§ SET OF TASKS:
• 1. List every number assigned to arrNums in the forum thread below about counting repeated numbers with a 2d array.
• 2. Carry the forum thread below about counting repeated numbers with a 2d array forward from the point where it stops.

§ TEXT SECTION:
--------------------------------------------------

2d arrays! help 3

[codegrl]

Hello, I am new to this forum but maybe you guys can help me


I have an array:
arrNums = 122379, 198702, 102884, 109231;

now this arrNums resets itself for every post on the page (there might be 4-5 posts on every page) and there might be repeating numbers in each of these posts. I need to write a 2d array myArray['num'] storing numbers and myArray['count'] storing count of each time the number has occured.

arrNums = 122379, 198702, 102884, 109231;

for (i=0; i<arrNums.length; i++){
for (j=0; j<myArray['num'].length; j++){
if (myArray['num'][j] == arrNums) // if this number already exists then increment count
myArray['num'] = arrNums; // otherwise set the new number


}


I know I am doing it completely wrong but i desperately need help! : )

 

[dwarfthrower]

By 'posts' do you mean http posts back to a server or comments that users might have made such as this one?

From what I can understand you want to take a single dimensioned array of numbers and convert it into an array of two-element arrays where the first element is always the number from the first array and the second is the number of times that it appears in the first array.

var oldArray = [1,2,3,4,5,6,7,8,9,1,3,5,7,9,3,6,9];
var newArray = new Array();
for(var i = 0; i < oldArray.length; i++){
 var numFound = false;
 for(var j = 0; j < newArray.length; j++){
  if(newArray[j][0] == oldArray[i]){
   numFound = true;
   newArray[j][1]++;
   break;
  }
 }
 if(!numFound){
  newArray[newArray.length] = [oldArray[i], 1];
 }
}
alert("Counted Array:\n" + newArray);

_{Never be afraid to share your dreams with the world.

--------------------------------------------------

§ PROVIDED DATA:
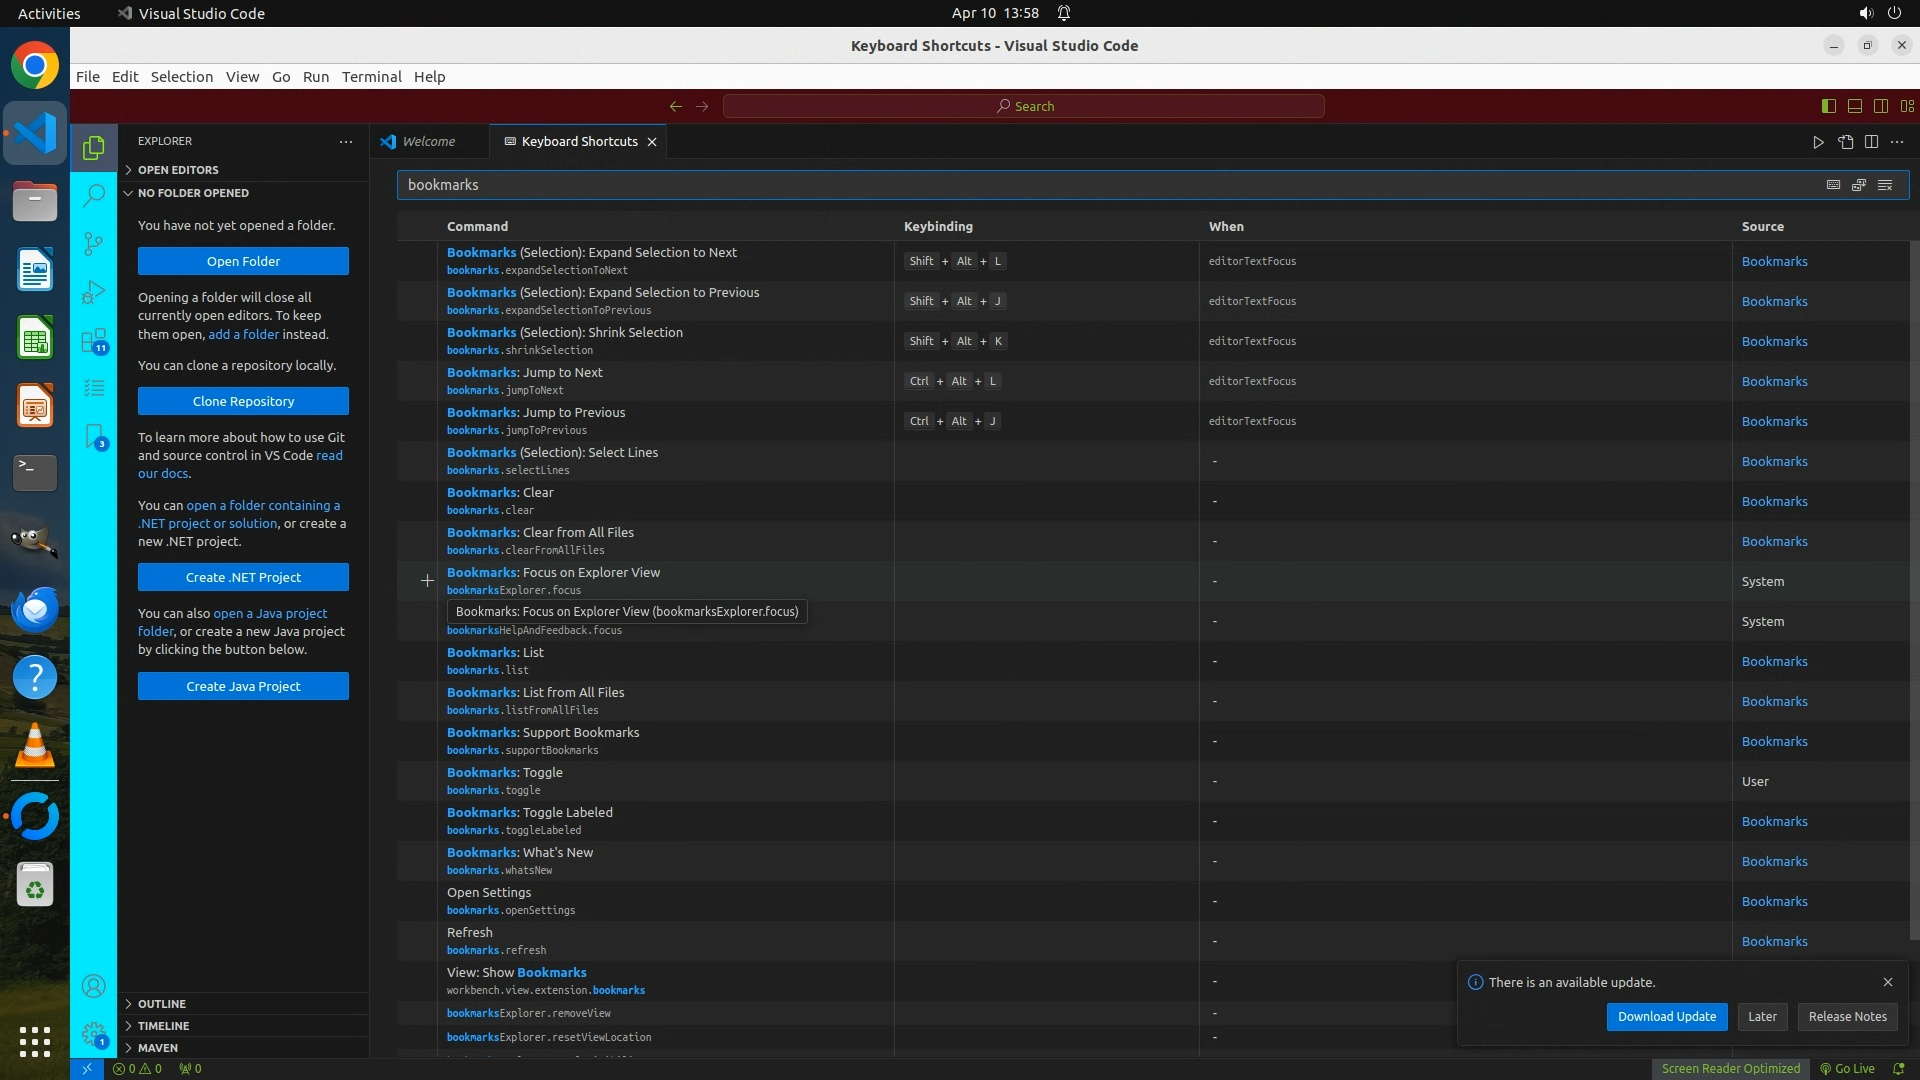Expand the Timeline section
Screen dimensions: 1920x1080
(x=163, y=1026)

--------------------------------------------------

§ FINAL RESULTS:
• 1. 122379, 198702, 102884, 109231

• 2.
There's nothing the world loves more than the taste of really sweet dreams.}
Webflo

 

[trollacious]

How about using objects something like this:

arrNums = [122379, 198702, 102884, 109231]; 
numberObj = new Array();
numberObj[0] = {number: arrNums[0], count: 1};

for (i=0; i<arrNums.length; i++)
  {
  var duplicate = false;
  for (j=0; j<numObj.length; j++)
    {
    if (numObj[j].number == arrNums[i])
      {
      duplicate = true;
      break;
      }
    }
  if (duplicate == true)
    {
    numObj[j].count++;
    }
  else
    {
    j = numOjb.length;
    numObj[j] = {number: arrNums[i]; count: 1};
    }
  }
}

Lee

 

[Lowet]

Lee,
you wrote numberObj and later in script numObj.
justa a notice..

- Lowet

[gray]Why can't all browsers parse pages the same way? It should be the Web designer who decides how to display the content, not the browser![/gray]

 

[codegrl]

wow Brilliant. Thank you guys!
dwarfthrower, thats exactly what i needed but couldnt write the code myself.

trollacious, I want to start using the oo approach more but its harder to understand for me. So you are assigning properties such as count to this numberObj[0] and giving it the value of the arrNums[0] right? and then you are looping through this objects elements and comparing it to arrNums elements to see for duplicates?

dwarfthrower, what if I have lets say 5 articles on the page and each of those articles have an oldArry. so the value of the oldArry resets itself 5 times on a page and I still wanna be able to get all of the numbers for every occurance and assign them to the newArry. Will this method still work if run this after every occurance of the oldArry or will it overwrite stuff?

 

[codegrl]

I just tested it and it works if the value of the oldArry is reset again and again.

 

[trollacious]

Yes, you understand what I did correctly. First you assign the first element in arrNums to an object (created on the fly) that has 2 properties number and count. The object's number property is the number, and the count is 1.

Then the loop goes through the array of numbers and checks the array of existing objects for that number. If it exists, the variable duplicate is changed to true and you exit the loop. If the loop completes without finding the number in one of the objects, a new object is created in the array and that number added to it, with the count set to 1.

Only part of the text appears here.